--- BEGIN Source data ---

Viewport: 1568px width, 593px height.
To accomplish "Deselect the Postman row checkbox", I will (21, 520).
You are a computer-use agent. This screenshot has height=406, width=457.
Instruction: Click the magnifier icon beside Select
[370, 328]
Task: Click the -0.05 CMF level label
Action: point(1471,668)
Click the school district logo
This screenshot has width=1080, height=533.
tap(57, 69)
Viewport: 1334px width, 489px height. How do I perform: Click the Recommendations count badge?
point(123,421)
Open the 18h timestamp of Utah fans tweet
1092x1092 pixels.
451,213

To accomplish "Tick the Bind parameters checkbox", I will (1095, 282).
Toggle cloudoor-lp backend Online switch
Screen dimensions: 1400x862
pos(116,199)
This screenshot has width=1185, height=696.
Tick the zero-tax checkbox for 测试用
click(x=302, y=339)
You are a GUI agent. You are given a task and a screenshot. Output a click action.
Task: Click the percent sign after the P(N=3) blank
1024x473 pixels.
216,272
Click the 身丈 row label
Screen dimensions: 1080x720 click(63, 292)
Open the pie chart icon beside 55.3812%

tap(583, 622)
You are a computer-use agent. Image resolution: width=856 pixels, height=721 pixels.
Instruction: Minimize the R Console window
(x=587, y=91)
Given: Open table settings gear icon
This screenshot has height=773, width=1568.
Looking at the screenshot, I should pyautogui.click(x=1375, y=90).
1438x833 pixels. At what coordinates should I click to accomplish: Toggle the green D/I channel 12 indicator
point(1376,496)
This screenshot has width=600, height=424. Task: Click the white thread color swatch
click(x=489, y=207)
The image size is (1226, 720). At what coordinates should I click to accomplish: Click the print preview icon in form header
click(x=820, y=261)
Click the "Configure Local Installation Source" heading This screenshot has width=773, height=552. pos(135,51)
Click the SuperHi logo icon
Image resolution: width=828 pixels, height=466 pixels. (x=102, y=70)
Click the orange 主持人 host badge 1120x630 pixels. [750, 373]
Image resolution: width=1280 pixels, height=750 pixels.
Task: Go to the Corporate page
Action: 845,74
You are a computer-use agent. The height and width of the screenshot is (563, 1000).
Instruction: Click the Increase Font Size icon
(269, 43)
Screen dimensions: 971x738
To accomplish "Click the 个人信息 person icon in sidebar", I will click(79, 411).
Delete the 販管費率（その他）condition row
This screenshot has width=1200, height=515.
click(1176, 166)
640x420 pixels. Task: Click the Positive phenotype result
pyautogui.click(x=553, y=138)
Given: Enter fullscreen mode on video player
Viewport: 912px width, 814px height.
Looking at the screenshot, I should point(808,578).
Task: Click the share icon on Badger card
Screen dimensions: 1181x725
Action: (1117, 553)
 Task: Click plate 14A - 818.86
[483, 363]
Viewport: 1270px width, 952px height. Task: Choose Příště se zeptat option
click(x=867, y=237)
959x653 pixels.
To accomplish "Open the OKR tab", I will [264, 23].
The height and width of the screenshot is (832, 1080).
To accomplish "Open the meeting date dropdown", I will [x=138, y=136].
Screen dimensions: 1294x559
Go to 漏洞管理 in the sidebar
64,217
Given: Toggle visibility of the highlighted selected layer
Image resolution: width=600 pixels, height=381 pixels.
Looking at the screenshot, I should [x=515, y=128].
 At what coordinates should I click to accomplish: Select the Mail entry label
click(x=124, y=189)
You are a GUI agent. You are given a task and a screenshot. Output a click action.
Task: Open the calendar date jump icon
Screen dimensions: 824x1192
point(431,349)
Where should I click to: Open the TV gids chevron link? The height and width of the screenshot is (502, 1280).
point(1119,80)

--- END Source data ---

**Exercise goal:**
Rewrite everything from the line containing "The image size" down to the line containing "click(x=124, y=189)", substituting "Display size" for "Screen dimensions" and leaving all else unchanged.

**Solution to this problem:**
The image size is (1226, 720). At what coordinates should I click to accomplish: Click the print preview icon in form header
click(x=820, y=261)
Click the "Configure Local Installation Source" heading This screenshot has width=773, height=552. pos(135,51)
Click the SuperHi logo icon
Image resolution: width=828 pixels, height=466 pixels. (x=102, y=70)
Click the orange 主持人 host badge 1120x630 pixels. [750, 373]
Image resolution: width=1280 pixels, height=750 pixels.
Task: Go to the Corporate page
Action: 845,74
You are a computer-use agent. The height and width of the screenshot is (563, 1000).
Instruction: Click the Increase Font Size icon
(269, 43)
Display size: 971x738
To accomplish "Click the 个人信息 person icon in sidebar", I will click(79, 411).
Delete the 販管費率（その他）condition row
This screenshot has width=1200, height=515.
click(1176, 166)
640x420 pixels. Task: Click the Positive phenotype result
pyautogui.click(x=553, y=138)
Given: Enter fullscreen mode on video player
Viewport: 912px width, 814px height.
Looking at the screenshot, I should point(808,578).
Task: Click the share icon on Badger card
Display size: 1181x725
Action: (1117, 553)
 Task: Click plate 14A - 818.86
[483, 363]
Viewport: 1270px width, 952px height. Task: Choose Příště se zeptat option
click(x=867, y=237)
959x653 pixels.
To accomplish "Open the OKR tab", I will [264, 23].
The height and width of the screenshot is (832, 1080).
To accomplish "Open the meeting date dropdown", I will [x=138, y=136].
Display size: 1294x559
Go to 漏洞管理 in the sidebar
64,217
Given: Toggle visibility of the highlighted selected layer
Image resolution: width=600 pixels, height=381 pixels.
Looking at the screenshot, I should [x=515, y=128].
 At what coordinates should I click to accomplish: Select the Mail entry label
click(x=124, y=189)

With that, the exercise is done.